さらに僕が「フランスは市民運動が本当に活発で強いですね!」と語ると、「そう
なんです。フランスの市民は強いんです。それでフランスは闘争の国と言われます」
とこれまた誇らしげに語ってくれました。ここまでくると羨ましいというか、ちょっ
と悔しい気もしました。そんな風に自国の市民のことを誇れるのはいいなあ・・・。


そんなことがあってから後、ある講演会で知り合った女性と話をしていたら、実は
彼女が、フランス人のお父さんと、日本人のお母さんのダブルであることを知りま
した。
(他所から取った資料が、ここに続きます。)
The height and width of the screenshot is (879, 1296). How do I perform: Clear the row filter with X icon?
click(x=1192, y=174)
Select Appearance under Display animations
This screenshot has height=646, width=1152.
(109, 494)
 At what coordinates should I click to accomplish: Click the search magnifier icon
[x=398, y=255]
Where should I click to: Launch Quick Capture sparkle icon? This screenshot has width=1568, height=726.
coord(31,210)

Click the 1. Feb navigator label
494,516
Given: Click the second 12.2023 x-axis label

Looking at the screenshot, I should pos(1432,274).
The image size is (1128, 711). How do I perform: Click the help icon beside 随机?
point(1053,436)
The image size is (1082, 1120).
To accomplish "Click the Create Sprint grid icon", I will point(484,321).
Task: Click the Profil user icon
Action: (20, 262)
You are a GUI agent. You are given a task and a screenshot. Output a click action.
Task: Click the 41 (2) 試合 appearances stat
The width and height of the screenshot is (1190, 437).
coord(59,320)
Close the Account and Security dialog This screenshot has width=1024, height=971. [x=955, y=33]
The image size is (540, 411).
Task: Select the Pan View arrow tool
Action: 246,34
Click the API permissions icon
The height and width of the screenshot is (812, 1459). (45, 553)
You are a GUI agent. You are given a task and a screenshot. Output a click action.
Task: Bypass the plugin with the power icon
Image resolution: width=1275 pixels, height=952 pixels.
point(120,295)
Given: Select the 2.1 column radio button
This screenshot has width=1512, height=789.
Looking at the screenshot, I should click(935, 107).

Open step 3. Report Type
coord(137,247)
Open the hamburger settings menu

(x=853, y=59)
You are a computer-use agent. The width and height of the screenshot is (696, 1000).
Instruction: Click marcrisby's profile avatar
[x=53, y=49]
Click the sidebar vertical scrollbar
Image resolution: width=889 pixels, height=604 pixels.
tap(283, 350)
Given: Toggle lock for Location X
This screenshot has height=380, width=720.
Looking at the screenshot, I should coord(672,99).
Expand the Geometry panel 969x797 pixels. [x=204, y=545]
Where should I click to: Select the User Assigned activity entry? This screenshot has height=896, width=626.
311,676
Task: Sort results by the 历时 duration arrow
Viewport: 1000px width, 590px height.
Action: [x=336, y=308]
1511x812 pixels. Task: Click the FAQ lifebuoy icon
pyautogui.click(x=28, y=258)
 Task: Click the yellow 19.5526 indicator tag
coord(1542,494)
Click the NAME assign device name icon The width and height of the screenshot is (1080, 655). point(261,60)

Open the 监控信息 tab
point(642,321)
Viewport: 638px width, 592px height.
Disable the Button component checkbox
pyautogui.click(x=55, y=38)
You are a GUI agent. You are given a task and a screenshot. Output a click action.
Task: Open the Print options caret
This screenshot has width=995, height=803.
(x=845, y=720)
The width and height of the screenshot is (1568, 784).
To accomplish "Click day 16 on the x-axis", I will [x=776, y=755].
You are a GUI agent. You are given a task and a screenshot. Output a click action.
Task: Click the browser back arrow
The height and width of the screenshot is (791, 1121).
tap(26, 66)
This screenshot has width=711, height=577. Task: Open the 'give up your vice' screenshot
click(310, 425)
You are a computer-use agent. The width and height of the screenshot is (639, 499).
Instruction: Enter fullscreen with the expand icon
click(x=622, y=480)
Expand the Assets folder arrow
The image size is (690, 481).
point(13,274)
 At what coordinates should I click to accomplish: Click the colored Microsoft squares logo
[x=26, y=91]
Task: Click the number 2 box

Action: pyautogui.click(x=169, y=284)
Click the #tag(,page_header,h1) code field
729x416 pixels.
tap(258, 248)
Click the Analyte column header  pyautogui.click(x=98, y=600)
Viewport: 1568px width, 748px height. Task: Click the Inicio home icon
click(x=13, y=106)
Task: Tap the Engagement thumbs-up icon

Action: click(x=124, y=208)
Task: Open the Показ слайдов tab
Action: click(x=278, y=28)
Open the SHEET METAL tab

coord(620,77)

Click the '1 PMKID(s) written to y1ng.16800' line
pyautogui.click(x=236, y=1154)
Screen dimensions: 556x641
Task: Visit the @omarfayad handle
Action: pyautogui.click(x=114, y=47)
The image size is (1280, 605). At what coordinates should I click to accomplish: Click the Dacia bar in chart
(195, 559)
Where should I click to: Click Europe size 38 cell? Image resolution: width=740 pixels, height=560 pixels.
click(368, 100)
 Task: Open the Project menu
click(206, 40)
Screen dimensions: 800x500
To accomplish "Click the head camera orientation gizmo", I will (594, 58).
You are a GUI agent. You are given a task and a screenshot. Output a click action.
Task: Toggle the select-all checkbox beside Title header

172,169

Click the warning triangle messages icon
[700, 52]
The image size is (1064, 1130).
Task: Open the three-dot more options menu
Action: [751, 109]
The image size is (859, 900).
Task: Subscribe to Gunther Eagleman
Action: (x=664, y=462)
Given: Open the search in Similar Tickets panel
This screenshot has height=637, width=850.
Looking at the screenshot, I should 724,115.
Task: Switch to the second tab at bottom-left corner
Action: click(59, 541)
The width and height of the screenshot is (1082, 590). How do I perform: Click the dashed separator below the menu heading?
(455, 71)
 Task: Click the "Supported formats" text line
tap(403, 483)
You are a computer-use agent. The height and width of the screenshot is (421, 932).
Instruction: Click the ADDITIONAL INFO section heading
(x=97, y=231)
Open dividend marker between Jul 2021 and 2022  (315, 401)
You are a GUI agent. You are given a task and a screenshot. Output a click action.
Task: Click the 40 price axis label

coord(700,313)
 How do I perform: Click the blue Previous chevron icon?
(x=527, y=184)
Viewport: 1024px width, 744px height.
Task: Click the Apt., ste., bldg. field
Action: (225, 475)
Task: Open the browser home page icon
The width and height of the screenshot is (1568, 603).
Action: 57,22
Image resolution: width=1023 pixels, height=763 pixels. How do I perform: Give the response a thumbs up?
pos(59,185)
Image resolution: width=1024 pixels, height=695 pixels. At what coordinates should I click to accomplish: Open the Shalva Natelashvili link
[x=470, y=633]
彼女は何か放射線防護の関係で、フランスと日本をつなげることをしたいと
語っていたのですが、その彼女が、その後「在日フランス大使館」の放射線情報が、
日本政府などより、ずっと充実しているという知らせを届けてくれました。

実は昨年3月の事故時に、フランスがまっさきに日本にいる自国民に国外退去を訴え
たこともあって、3月から5月ぐらいまで、フランス関係の情報もよくチェックしてい
たのですが、彼女に促されて改めて在日フランス大使館情報をみて、そこには、食べ
るのを避けたほうがいい食品がリストアップされていたり、どうしても必要な用事以
外では、福島近県への旅行は避けるようにといったアドバイスなどが載せられている
ことを知りました。僕がチェックしたのは、昨年12月段階の情報です。

今後、こうした各国が出している情報についても、詳しく精査して紹介していきたい
と思いますが、こうした在日フランス大使館の対応は、けしてフランスが原発大国で
あるからではなく、まさにフランスの市民運動の強さに規定されているものではない
かと僕には思えます。市民が積極的に情報を集め、公開し、それを行動の指針として
いるので、政府もそれに対応せざるをえないのです。つまり在日フランス大使館の
インフォメーションもまたCRIIRADなどの活躍の中で生まれてきたように思えます。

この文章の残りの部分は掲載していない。